Another approach to cartilage regeneration utilizes rapidly isolated recycled autologous chondrons (chondrocytes with pericellular matrix [53,54]) with allogeneic MSCs in a one-stage surgery. So far, animal test results have been very promising [55]. There was a single, proof-of-concept, first-in-human study by Saris et al. [56]. In the study, no signs of a foreign body response or serious adverse reactions were recorded after 5 years in 35 of the study group patients. The majority of patients showed statistically significant and clinically relevant improvements in the KOOS and all of its subscales from baseline to 60 months. The authors concluded that these data support MSC-augmented chondron transplantation (coined IMPACT) as a safe one-stage surgical intervention. However, one should await the results of the larger-scale human trial, for which a study protocol was published in 2020 [57].

2.4. Hydrogels Treatment

Another method used in the treatment of cartilage defects is hydrogels. It is one of the more modern techniques that can be used in both open and arthroscopic methods. Hydrogels have different characteristics regarding reabsorption time. When this time is fast, the migration of stromal cells may not be sufficient to restore the correct structure of the cartilage defect, while in the case of too slow bioabsorption, chondrocyte overgrowth may cause irregularities on the surface of the joint cartilage. Due to these limitations, the use of gels is currently combined with the microfracture technique, which improves the quality of the resulting cartilage tissue. Hydrogels are characterized by good lubricating properties as well as biomechanical characteristics that allow stromal cells to mature. The efficiency of gels depends on their mechanical strength and modular elasticity. The first gels did not have sufficient compressive strength and load-carrying capacity, which appeared during the normal functioning of the knee joint and did not fulfill their stabilizing role for mesenchymal cells. Currently, improved gel preparations have very good mechanical properties. Shive et al. evaluated the early and 5-year results of gel use compared to microfracture. They obtained significantly better MRI image results in the group using the gel for filling and healing the cartilage defect, while in 5-year observations, the WOMAC scale results were comparable in terms of pain, stiffness, and function [36].

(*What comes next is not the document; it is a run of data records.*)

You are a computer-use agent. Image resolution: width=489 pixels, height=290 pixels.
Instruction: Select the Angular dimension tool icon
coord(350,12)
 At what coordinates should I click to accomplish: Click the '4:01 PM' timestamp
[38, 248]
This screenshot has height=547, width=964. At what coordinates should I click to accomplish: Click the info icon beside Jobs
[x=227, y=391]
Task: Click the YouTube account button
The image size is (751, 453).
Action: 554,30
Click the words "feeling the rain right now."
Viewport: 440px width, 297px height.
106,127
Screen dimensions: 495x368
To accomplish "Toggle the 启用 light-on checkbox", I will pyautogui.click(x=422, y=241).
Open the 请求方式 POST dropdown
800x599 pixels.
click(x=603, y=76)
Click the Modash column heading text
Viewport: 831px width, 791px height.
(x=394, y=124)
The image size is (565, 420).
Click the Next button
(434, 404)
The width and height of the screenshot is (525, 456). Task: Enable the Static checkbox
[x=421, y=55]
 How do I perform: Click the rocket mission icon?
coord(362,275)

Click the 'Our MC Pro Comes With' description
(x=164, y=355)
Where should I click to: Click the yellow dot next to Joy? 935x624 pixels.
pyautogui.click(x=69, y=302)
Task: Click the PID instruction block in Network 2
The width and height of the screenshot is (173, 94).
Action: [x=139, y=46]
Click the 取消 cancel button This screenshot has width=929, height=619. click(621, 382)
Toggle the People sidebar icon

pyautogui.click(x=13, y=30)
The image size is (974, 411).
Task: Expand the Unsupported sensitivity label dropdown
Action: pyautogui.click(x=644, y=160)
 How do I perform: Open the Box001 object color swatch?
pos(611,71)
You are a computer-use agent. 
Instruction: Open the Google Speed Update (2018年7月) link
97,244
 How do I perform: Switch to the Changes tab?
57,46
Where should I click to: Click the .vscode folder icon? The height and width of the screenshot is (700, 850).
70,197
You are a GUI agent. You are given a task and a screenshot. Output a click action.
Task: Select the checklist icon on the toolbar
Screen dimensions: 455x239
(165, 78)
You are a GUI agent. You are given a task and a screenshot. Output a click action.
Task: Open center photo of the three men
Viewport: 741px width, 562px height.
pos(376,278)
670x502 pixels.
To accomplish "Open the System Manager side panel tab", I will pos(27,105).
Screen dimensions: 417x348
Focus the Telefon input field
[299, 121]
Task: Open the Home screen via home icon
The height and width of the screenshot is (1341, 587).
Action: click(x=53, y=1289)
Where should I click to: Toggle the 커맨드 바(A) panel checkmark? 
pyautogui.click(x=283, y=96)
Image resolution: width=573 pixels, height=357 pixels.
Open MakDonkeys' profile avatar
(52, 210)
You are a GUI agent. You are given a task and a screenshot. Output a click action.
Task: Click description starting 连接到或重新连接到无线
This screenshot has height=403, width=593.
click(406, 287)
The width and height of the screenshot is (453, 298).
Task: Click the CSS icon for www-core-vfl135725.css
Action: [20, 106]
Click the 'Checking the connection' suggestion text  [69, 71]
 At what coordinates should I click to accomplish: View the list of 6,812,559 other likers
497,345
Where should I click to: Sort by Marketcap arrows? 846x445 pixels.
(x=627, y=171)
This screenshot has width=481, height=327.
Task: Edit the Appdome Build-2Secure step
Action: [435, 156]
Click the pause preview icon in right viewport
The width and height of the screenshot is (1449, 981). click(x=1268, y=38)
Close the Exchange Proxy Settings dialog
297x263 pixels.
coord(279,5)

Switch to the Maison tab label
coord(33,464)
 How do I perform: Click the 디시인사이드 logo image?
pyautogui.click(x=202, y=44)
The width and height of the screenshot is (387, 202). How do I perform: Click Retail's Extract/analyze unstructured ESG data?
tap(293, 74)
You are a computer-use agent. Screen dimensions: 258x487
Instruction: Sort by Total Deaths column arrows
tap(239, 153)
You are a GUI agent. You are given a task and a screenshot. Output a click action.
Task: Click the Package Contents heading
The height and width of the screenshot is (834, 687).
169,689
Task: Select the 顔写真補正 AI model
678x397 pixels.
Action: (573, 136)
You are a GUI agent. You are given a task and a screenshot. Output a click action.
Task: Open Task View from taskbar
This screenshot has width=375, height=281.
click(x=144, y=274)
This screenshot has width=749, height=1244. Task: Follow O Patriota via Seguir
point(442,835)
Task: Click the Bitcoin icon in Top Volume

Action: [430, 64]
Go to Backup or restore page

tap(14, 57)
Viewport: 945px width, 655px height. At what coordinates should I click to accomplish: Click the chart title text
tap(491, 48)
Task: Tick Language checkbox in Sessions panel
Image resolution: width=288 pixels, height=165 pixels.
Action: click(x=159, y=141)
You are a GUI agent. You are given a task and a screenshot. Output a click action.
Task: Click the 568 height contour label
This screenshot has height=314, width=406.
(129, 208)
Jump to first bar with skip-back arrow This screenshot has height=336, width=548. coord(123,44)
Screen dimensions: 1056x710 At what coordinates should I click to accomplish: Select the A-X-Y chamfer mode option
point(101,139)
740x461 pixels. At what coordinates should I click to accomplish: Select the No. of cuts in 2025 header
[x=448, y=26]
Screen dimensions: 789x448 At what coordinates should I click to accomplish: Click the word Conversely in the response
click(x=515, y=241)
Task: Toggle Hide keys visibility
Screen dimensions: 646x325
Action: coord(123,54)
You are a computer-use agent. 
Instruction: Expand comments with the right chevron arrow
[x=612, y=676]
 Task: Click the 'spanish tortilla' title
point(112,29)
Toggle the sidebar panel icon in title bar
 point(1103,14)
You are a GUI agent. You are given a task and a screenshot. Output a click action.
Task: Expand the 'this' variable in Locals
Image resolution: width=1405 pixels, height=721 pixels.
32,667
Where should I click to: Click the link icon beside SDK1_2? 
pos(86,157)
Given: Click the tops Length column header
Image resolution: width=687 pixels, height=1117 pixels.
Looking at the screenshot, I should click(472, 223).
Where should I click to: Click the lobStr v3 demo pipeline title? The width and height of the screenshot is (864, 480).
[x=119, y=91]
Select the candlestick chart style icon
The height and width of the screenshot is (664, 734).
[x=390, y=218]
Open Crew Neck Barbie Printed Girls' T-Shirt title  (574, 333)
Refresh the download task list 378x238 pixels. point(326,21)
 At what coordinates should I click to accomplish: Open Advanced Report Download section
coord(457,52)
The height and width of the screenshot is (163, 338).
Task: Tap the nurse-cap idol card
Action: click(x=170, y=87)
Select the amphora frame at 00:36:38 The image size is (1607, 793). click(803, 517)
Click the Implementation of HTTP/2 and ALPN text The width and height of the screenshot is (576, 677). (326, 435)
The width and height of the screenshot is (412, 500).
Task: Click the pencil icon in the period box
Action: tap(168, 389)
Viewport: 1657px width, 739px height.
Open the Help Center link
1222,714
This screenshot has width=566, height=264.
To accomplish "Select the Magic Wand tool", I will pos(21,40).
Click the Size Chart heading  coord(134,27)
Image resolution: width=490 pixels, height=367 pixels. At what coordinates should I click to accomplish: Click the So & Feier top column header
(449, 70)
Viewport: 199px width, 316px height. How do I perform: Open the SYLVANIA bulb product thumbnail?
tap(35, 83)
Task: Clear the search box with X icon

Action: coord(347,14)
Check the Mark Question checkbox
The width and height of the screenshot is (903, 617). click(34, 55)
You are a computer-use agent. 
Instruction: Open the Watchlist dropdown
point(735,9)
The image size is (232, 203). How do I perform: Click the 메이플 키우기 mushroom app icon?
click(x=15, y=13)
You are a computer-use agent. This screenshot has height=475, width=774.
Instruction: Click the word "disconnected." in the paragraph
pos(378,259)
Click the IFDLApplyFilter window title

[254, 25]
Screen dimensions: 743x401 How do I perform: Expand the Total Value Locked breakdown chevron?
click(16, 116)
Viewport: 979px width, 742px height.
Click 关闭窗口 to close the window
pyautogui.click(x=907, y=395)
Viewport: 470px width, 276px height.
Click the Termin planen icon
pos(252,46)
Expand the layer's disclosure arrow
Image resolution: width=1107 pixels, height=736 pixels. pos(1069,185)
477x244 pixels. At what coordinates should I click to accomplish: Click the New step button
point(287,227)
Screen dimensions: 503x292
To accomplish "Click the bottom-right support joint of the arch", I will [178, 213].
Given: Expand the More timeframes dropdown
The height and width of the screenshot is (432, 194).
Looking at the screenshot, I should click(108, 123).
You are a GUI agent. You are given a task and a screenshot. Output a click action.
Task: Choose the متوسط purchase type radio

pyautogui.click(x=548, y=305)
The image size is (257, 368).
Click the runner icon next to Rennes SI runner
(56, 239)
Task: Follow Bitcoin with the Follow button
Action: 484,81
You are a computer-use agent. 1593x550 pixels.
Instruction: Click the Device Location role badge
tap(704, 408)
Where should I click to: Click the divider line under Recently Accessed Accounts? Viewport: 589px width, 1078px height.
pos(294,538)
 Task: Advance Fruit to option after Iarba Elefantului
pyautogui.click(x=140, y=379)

2.5. Osteochondral Autograft Transfer Mosaicplasty

Osteochondral autograft transfer (OAT) mosaicplasty is a surgical technique in which cartilage-bone cylinders are taken from non-weight-bearing zones of the joint and are simultaneously transplanted and implanted in the area of the cartilage defect after its preparation. The bone portion of the autograft provides an excellent foundation and stability for the cartilaginous portion above it. In the procedure, one or several cylinders can be used to fully fill the cartilage defect. However, this technique is more time-consuming than microfracture and requires the use of special tools. The bone fragment of the graft usually fully fuses with the surrounding bone, while the cartilage fragment does not always undergo biointegration with the surrounding cartilage. Gaps appear between the cartilage-bone cylinders, which are filled with fibrous tissue that transforms into fibrocartilaginous tissue. This also does not achieve homogenous uniformity in the filled defect. The disadvantage of mosaicplasty is the potential mismatch of the size and shape of the graft compared to the filled defect [58]. Despite its drawbacks, this technique has significantly better long-term outcomes than microfracture. Opinion papers that used mosaicplasty showed very good results, with a survival rate of 72% in observations over 10 years [59]. However, the older age of patients, previous surgeries, and larger cartilage defects ultimately affect worse long-term outcomes [60]. These findings are confirmed by Bentley’s studies, which found mosaicplasty to be less effective than ACI in large cartilage defects. However, mosaicplasty has significantly better outcomes in smaller defects compared to ACI [61].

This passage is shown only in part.